Project Description
A Síndrome de Wrap
Mais do que divididos entre casa e trabalho, paixão e “ter de ser”, descanso e trabalho, missão e remuneração, que são questões “desempatáveis”, geríveis, conciliáveis existe uma outra dimensão de desafio, a dimensão Wrap.
A síndrome Wrap acontece quando nos sentimos enrolados, embrulhados dentro de um sistema com vários polos que queremos satisfazer, atender e a que acresce a necessidade de reconhecimento e de pertença.
As Direções de Recursos Humanos são um excelente exemplo desta síndrome. Quem assume este cargo presta contas e segue orientações estratégicas e operacionais provenientes do nível hierárquico acima, por outro lado, quer satisfazer e servir os seus colaboradores e as suas equipas e está envolto num contexto em rápida evolução. É aqui, neste embrulho que, muitas vezes, surge esta síndrome que se traduz numa sensação de insatisfação em relação à forma como o próprio se relaciona consigo, com os outros e com o contexto.

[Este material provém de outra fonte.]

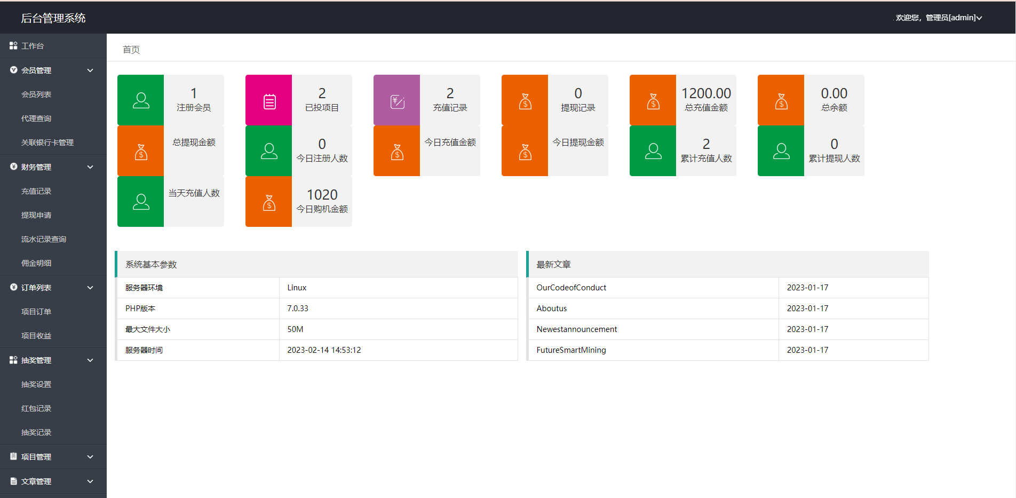Open the OurCodeofConduct article
This screenshot has height=498, width=1016.
(x=571, y=288)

Esta síndrome é ainda mais sentida quando quem está no meio não sente que esteja a ter os resultados que gostaria, sejam operacionais ou relacionais e não sente que está alinhado com os seus próprios valores, intenções e objetivos por estar constantemente focado ora num lado, ora noutro lado, ora na envolvente.
Quando sentimos a presença desta síndrome é notório que o alinhamento entre os componentes do wrap é precário e por isso é tão importante a partilha e vivência da cultura, da visão e dos valores da organização.
Se não queremos wraps em que não há alinhamento entre a envolvente e o conteúdo, é fundamental apostar no desenvolvimento de pessoas, das equipas e num paradigma comunicacional construtivo e que promova o alinhamento das intenções para que possamos ter wraps dinâmicos e sustentáveis.